Posted: Fri Nov 02, 2007 10:27 am
by mark
What were your index expressions when creating the index on Content?

'Paul' vs 'John' require linear search.

Posted: Fri Nov 02, 2007 10:32 am
by sroth
<SQL "set keepnoise=1;"></SQL>
<SQL "set minwordlen=2;"></SQL>

'Paul' vs 'John' require linear search.

Posted: Fri Nov 02, 2007 10:33 am
by sroth
The index was created using this statement after keepnoise and minwordlen were set.

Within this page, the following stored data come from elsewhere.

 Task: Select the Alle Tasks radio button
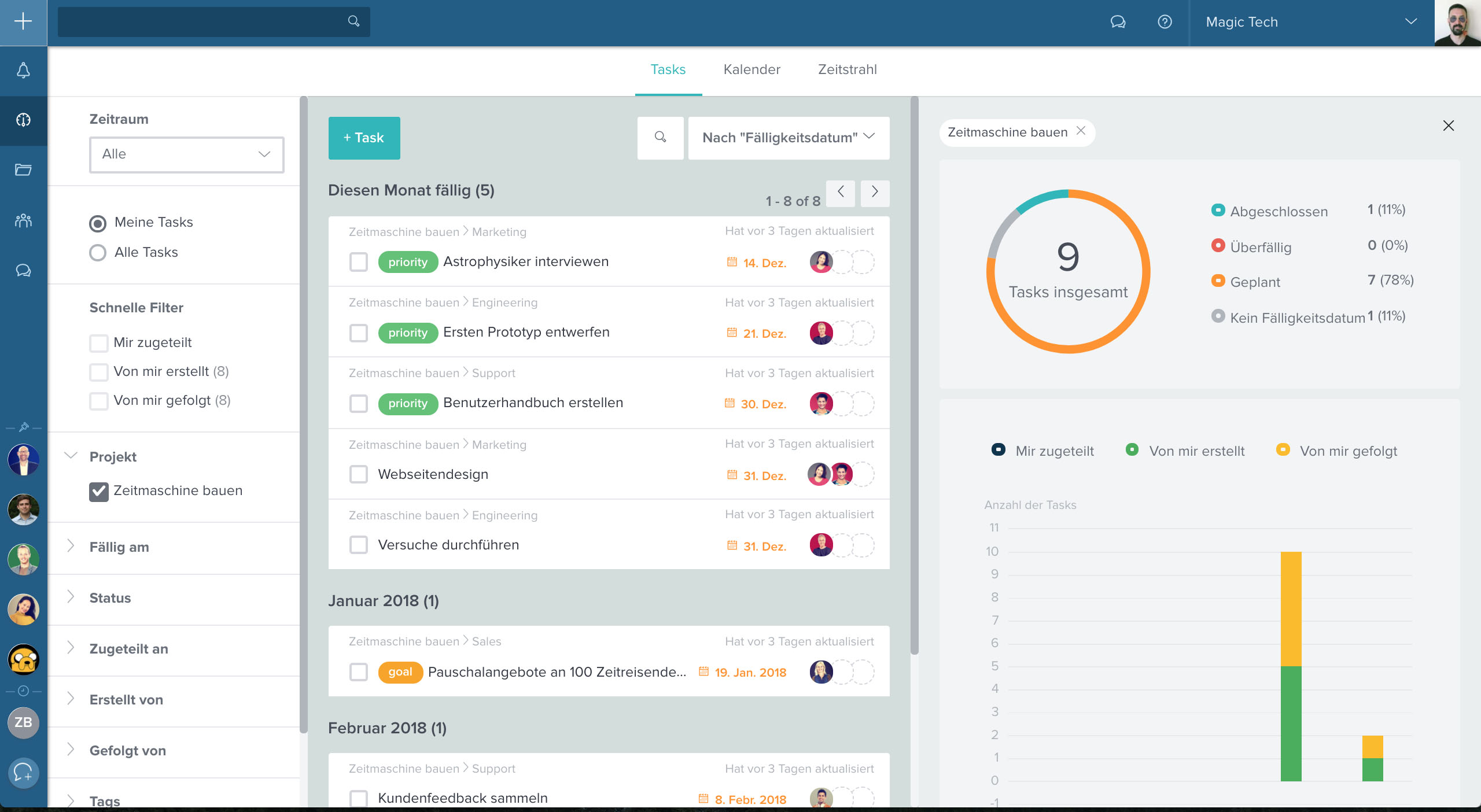(98, 253)
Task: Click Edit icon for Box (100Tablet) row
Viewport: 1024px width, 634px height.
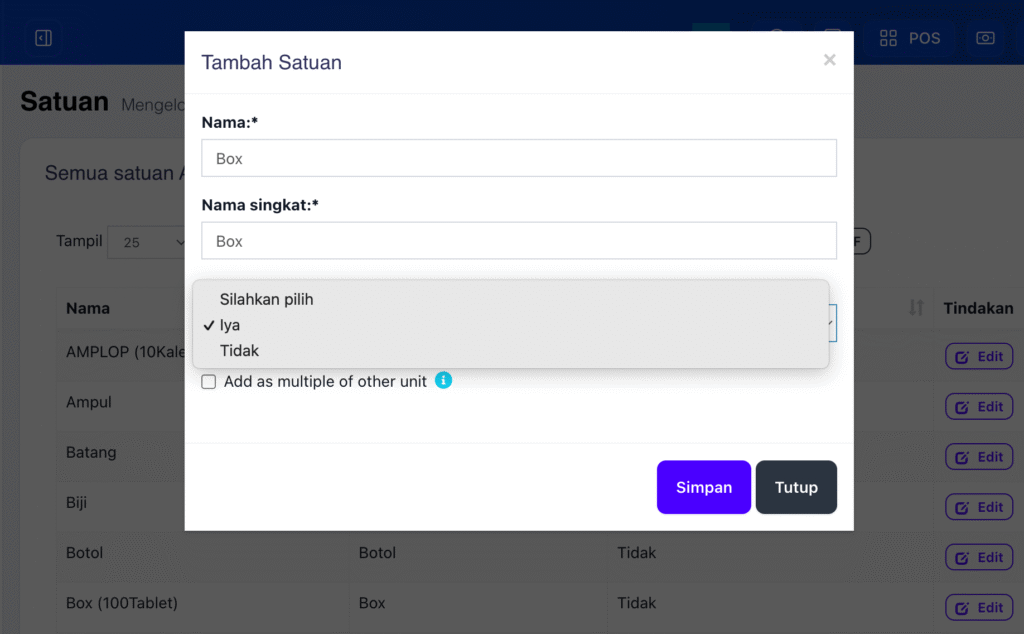Action: coord(962,608)
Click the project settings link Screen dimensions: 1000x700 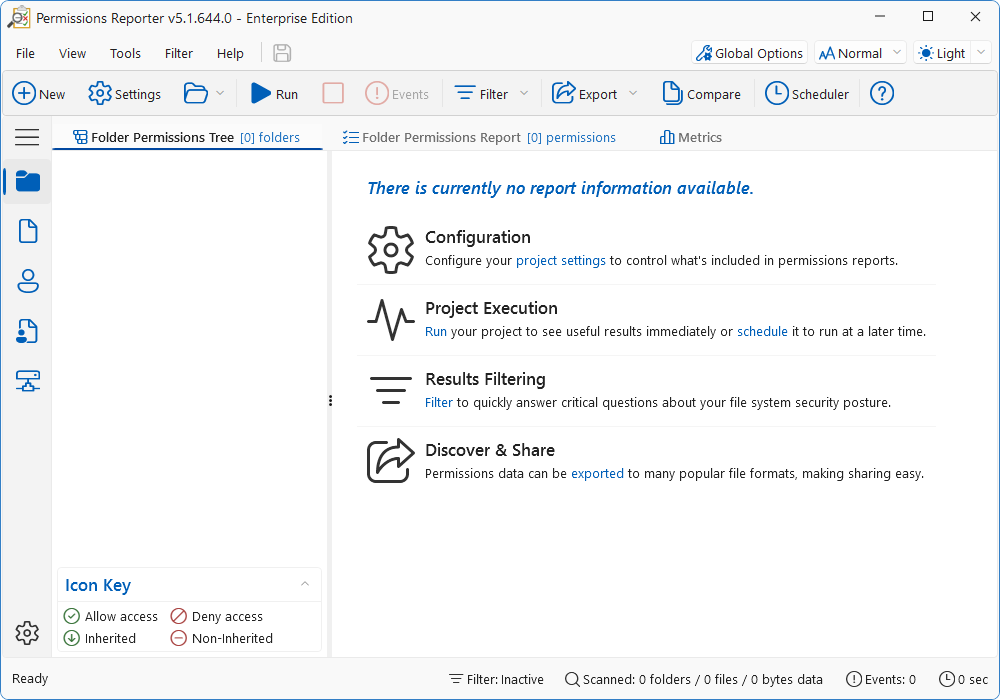pyautogui.click(x=561, y=260)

<SQL "create metamorph inverted index Crawdaddy_Content on Crawdaddy(Content)"></SQL>

'Paul' vs 'John' require linear search.

Posted: Fri Nov 02, 2007 10:42 am
by mark
What about addexp?

'Paul' vs 'John' require linear search.

Posted: Fri Nov 02, 2007 10:44 am
by mark
Or have you setup a custom locale such that "a" would be considered whitespace?

'Paul' vs 'John' require linear search.

Posted: Fri Nov 02, 2007 10:45 am
by sroth
I haven't explicity set addexp and I don't have a custom locale setup (at least not to my knowledge).

'Paul' vs 'John' require linear search.

Posted: Fri Nov 02, 2007 10:48 am
by John
You have minwordlen too low. It is stripping off the a and ul from Paul as suffixes, leaving only P. You could <SQL "set defsuffrm = 0"></SQL> to prevent the "a" being stripped, but generally you would want a more limited set of suffixes if you set minwordlen that low.

'Paul' vs 'John' require linear search.

Posted: Fri Nov 02, 2007 10:54 am
by sroth
Well, setting minwordlen=4 solved the issue with 'Paul' and "john' and 'bob' still work. I guess this a trial-and-error situation to find the best setting. Any advice? Thanks.

'Paul' vs 'John' require linear search.

Posted: Fri Nov 02, 2007 11:06 am
by mark
minwordlen shouldn't be less than 4 or maybe 3. 4 or 5 is typical.